(STUDY MATERIAL Opens)

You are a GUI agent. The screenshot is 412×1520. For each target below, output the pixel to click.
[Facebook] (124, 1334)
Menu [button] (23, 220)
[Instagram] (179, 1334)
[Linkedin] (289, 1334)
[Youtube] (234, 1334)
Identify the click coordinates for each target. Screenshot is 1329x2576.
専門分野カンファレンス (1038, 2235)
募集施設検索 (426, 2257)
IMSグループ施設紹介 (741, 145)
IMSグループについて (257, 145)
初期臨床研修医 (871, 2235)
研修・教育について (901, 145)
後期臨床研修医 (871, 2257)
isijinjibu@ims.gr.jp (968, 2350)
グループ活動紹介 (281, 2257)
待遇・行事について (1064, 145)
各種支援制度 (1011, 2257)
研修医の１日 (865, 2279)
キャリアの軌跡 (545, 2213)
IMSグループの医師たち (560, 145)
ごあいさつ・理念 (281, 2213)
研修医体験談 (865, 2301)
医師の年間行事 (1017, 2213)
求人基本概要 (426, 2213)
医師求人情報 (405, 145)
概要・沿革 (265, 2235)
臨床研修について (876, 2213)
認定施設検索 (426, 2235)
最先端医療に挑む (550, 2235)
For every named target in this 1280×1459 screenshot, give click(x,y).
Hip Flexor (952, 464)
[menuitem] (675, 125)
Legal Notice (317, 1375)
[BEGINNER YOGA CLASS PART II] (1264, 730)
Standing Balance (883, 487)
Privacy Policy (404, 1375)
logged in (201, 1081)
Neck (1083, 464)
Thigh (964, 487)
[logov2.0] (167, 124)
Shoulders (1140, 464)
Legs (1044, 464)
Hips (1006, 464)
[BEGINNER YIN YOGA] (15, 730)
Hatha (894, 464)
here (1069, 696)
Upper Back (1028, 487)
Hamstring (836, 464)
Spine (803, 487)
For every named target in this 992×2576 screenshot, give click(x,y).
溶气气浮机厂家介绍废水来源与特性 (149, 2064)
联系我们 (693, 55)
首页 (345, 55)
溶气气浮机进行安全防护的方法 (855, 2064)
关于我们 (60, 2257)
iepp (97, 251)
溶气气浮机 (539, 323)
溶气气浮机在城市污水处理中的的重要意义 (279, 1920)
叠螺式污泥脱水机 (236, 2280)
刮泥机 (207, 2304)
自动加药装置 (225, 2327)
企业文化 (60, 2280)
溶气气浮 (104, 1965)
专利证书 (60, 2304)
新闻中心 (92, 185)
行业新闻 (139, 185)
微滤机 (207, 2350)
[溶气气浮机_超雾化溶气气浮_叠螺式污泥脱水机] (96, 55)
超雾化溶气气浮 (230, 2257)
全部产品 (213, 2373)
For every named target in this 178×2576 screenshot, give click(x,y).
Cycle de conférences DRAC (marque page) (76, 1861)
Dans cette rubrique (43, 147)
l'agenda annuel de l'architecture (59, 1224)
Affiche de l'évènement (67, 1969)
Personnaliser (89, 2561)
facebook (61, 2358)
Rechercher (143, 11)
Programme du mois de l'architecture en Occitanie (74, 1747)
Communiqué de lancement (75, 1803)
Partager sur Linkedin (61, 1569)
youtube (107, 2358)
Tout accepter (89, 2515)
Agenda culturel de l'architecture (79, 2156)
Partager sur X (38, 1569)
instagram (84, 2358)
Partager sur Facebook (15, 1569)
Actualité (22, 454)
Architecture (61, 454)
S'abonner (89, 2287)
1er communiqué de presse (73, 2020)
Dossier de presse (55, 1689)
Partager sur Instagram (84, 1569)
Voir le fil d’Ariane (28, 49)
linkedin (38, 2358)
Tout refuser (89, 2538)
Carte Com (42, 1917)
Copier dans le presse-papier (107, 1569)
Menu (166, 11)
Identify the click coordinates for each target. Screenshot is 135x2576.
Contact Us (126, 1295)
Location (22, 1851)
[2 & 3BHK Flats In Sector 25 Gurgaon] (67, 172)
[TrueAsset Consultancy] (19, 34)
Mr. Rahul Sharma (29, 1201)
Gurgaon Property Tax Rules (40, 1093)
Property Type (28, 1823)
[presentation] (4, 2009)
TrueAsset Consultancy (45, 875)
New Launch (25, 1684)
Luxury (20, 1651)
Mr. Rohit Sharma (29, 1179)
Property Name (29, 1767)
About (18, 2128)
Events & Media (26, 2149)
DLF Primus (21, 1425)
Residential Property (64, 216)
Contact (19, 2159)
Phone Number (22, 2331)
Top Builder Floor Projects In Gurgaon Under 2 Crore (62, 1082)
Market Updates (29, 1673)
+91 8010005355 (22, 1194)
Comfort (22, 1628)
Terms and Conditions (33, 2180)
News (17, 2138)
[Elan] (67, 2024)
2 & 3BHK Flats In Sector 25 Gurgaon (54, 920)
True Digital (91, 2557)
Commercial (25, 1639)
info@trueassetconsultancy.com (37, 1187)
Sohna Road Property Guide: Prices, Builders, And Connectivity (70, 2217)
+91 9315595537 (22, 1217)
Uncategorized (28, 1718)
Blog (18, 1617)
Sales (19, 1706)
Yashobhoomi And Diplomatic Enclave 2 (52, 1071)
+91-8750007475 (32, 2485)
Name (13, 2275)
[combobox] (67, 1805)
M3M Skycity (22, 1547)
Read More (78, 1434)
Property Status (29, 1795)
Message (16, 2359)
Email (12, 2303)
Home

(STUDY MATERIAL Closes)

#### PROBLEM REQUIREMENTS
What is the number of lines in the preceding entries that hold the string "each"? Give it alone.

#### ANSWER BELOW
3